Leaving out all pictures, write out word for word the lines from the one containing "Go up one folder level icon" to the end of the data below.

(Stored records)
::::

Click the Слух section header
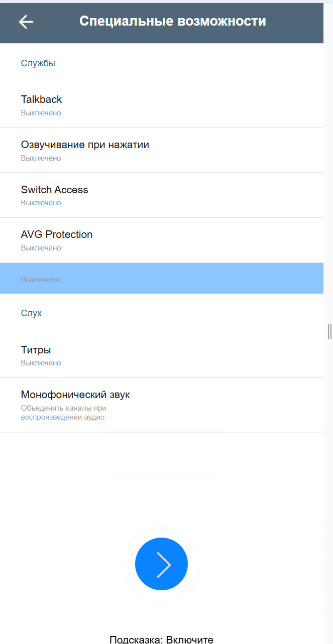pyautogui.click(x=31, y=313)
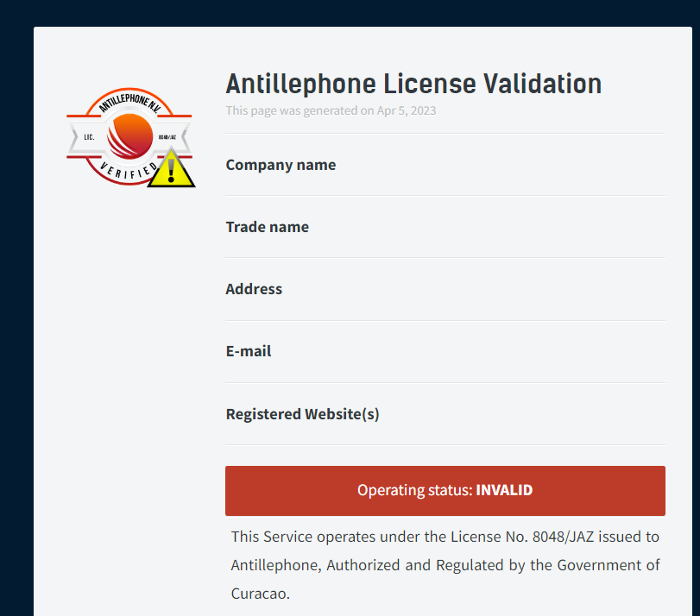Click the Address field label
Viewport: 700px width, 616px height.
pyautogui.click(x=254, y=289)
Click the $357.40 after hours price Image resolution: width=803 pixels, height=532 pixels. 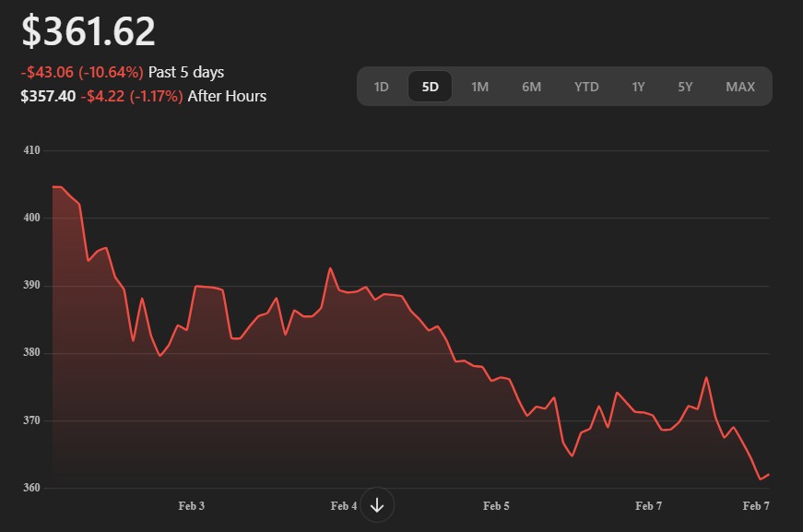(48, 96)
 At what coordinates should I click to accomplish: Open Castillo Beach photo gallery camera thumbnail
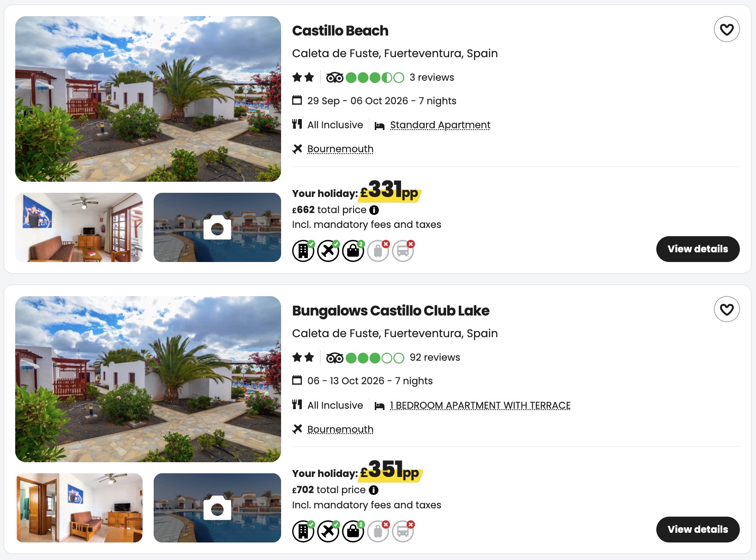click(x=217, y=227)

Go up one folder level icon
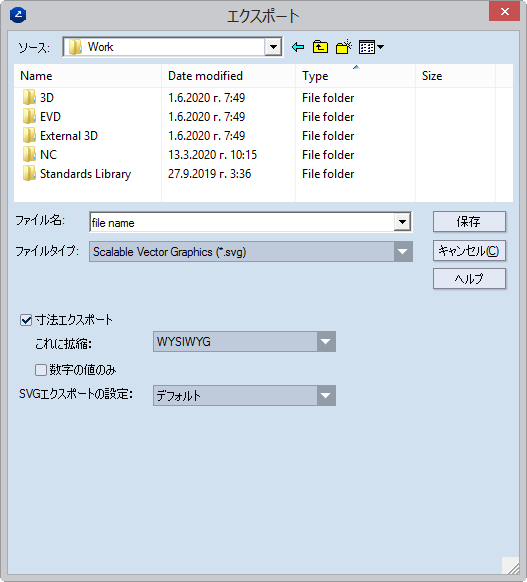point(320,47)
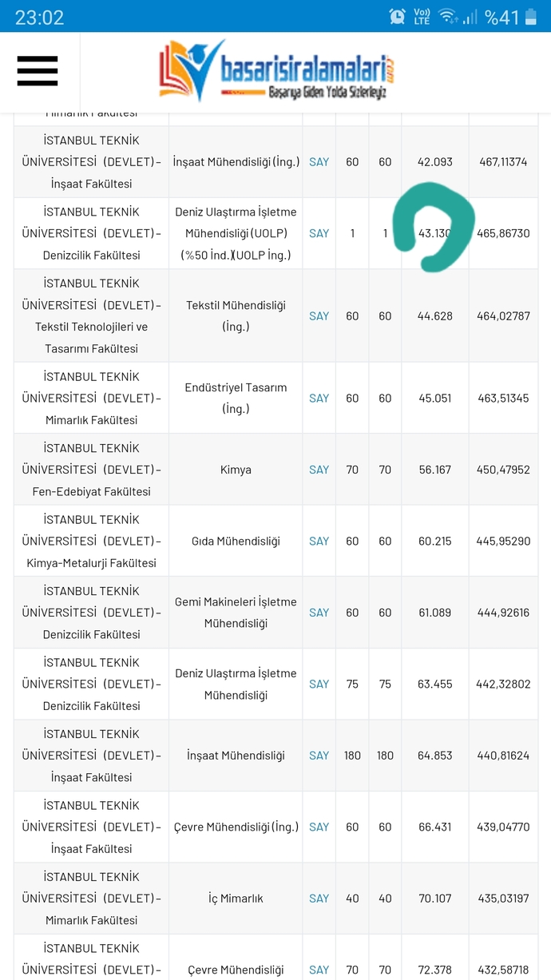Open SAY link in Tekstil Mühendisliği row
Screen dimensions: 551x980
click(319, 315)
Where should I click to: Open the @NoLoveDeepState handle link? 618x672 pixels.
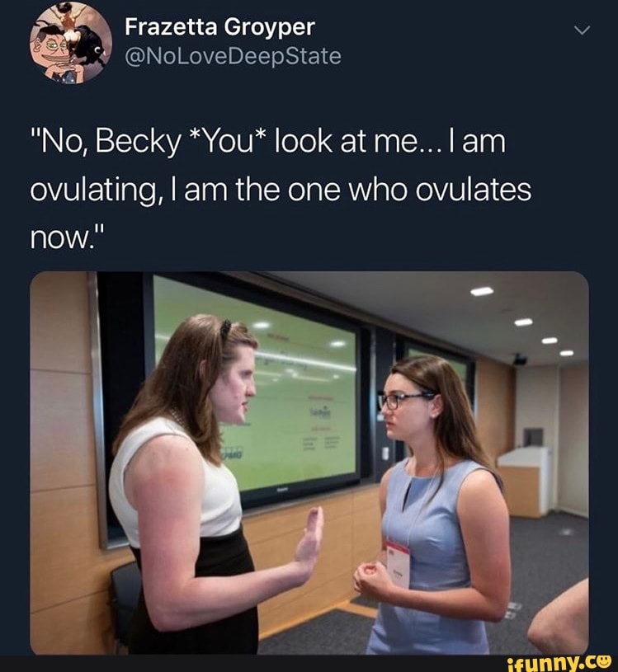(233, 57)
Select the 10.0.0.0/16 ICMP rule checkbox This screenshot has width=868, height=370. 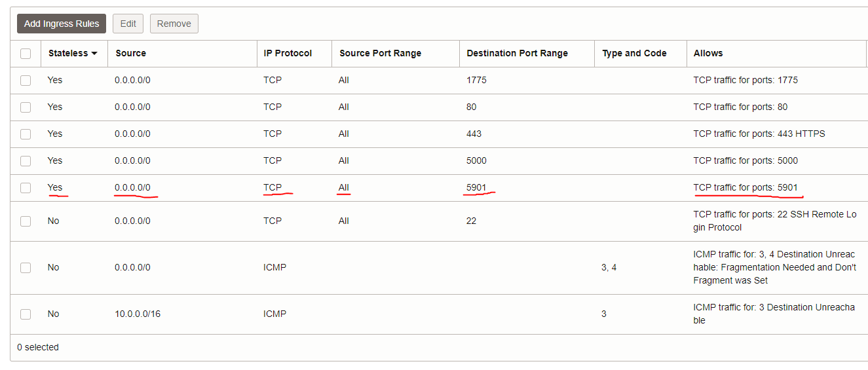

::::

■ RESPONSE:
Go up one folder level icon
point(320,47)
Open SAY link in Tekstil Mühendisliği row
Screen dimensions: 551x980
click(319, 315)
Where should I click to: Open the @NoLoveDeepState handle link? 618x672 pixels.
(233, 57)
Select the 10.0.0.0/16 ICMP rule checkbox This screenshot has width=868, height=370. 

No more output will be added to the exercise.